Estrear uma coluna do Instituto Juristas Negras na Revista Raça, em pleno mês de março e num contexto político mundial como o que estamos vivenciando, nos deixou com alguns desafios nas mãos. Ou seria no peito? Diante de nós, a revista de conteúdo negro mais antiga da América Latina, bem como as altas taxas de feminicídio e encarceramento em massa de mulheres negras; um cenário global de ódio às minorias; um panorama político brasileiro de constantes ameaças e violações dos direitos humanos do povo negro.
No mesmo sentido, os cargos de poder com tomadas de decisões relevantes ainda são ocupados, majoritariamente, por homens brancos. Há uma engrenagem histórica e invisível que os leva, sob o pretexto falacioso da meritocracia, até as cadeiras das câmaras municipais, às bancadas federais e aos tribunais. A naturalização da ausência de mulheres negras nesses espaços é um dos efeitos mais perversos do racismo patriarcal. Nós ainda somos minoria assinando os cheques e as sentenças. E quando a realidade confronta quem sempre esteve em posição de privilégio, o resultado pode chegar a ser violento e criminoso, tal qual a postura de José Francisco Abud, advogado carioca, contra a juíza Helenice Rangel, da 3ª Vara Cível de Campos dos Goytacazes, Rio de Janeiro. O homem branco, firme na crença racista de ser sujeito universal, não sustentou o peso que representa uma juíza negra contrariando tantas estatísticas brasileiras. Eles nos querem segurando vassouras e não suportam quando o que temos nas mãos são justas canetas. Queiram ou não queiram os que se beneficiam com o pacto narcísico da branquitude, chegou a vez de ouvir as Helenices, Marielles, Malês!

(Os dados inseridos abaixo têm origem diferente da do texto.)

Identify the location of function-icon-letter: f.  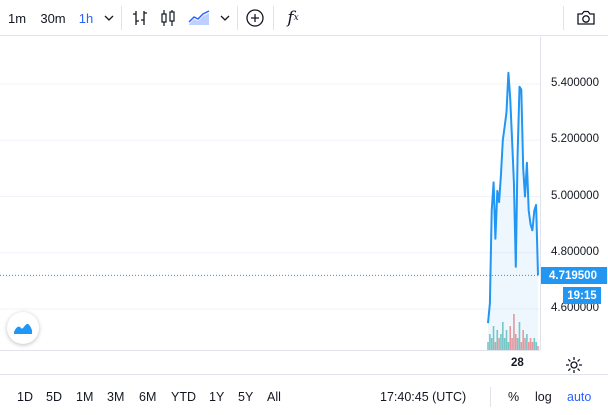
(290, 18).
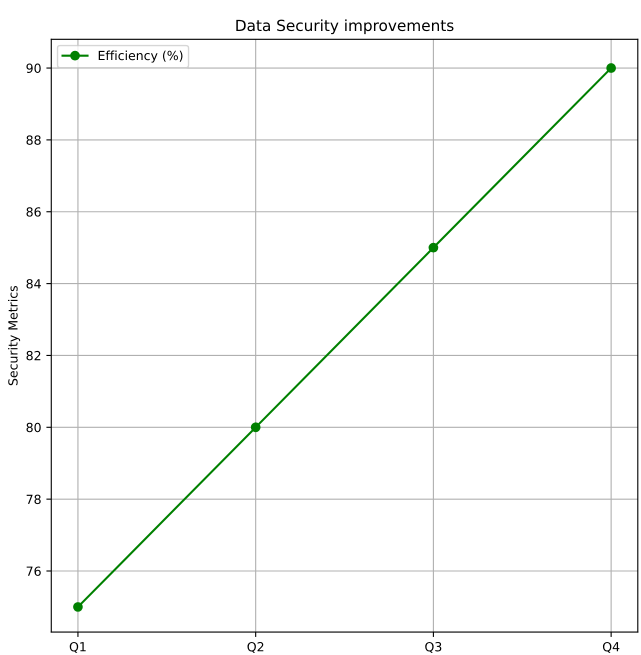 Image resolution: width=641 pixels, height=655 pixels. What do you see at coordinates (34, 427) in the screenshot?
I see `y-tick-label: 80` at bounding box center [34, 427].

Na linha do tempo da história sociopolítica brasileira, encontramos três personagens indispensáveis ao texto de hoje: Carolina Maria de Jesus, Abdias Nascimento e Marielle Franco. Se 14 de março foi a data de chegada neste mundo para os dois primeiros, para Marielle – e para nós que ficamos -, significou uma abrupta despedida.
Pela escrevivência de Carolina Maria de Jesus e trazendo a poesia contundente de Conceição Evaristo, temos a certeza de que as lágrimas insubmissas que ainda escorrem dos nossos “olhos d’água” jamais se contentaram em molhar o chão das senzalas e dos “quartos de despejo”. Os caminhos abertos pelo legado de luta por igualdade racial de Abdias Nascimento nos convocam a avançar coletivamente, apesar dos tão severos obstáculos. Mesmo diante da dor do luto por Marielle Franco e Anderson, somos prova de que esse “sangue retinto pisado” é adubo para que floresça em solo fértil, um presente e futuro onde gênero, raça e classe não definem expectativa de vida, renda, escolaridade e tantos outros marcadores que mantêm as mulheres negras na base da pirâmide social.
Sim, porque se somos, como nos disse Nego Bispo, “começo, meio e começo”, é preciso ressignificar essa data tornando-a um chamado para luta por justiça racial e fortalecimento da democracia, em reforço ao 21 de março: Dia Internacional Contra a Discriminação Racial.
No entanto, dispensamos o fardo de guerreiras sobre as nossas costas. Bem como os elogios por isso vindos de quem assiste a tudo inerte do seu lugar de privilégio. É indispensável chamar os homens ao compromisso de abrir caminhos e portas. Não basta não ser ameaça, não ser algoz. É necessário fazer valer o que disse Abdias Nascimento: ser cavalo das mulheres. Especialmente, das mulheres negras. Sim, nós ainda precisamos de “cavalos”, que podem ser, independente de gênero e raça, pessoas antirracistas e antissexistas, dispostas a abrirem caminhos para que efetivamente estejamos, nós mesmas, presentes em todos os lugares que são nossos por direito.Enquanto integrantes do Instituto Juristas Negras, podemos garantir que a “memória celular dos açoites” é combustível diário para a busca pela reparação, justiça racial e efetiva democracia. Se há “resquícios de senzala” na atuação profissional ou existência de pessoas afro-brasileiras, eles estão juntos à certeza de que para lá não voltaremos. O surto da casa grande é pouco para nos deter. E se depender de nós, seguiremos acordando quem dormir sonos injustos.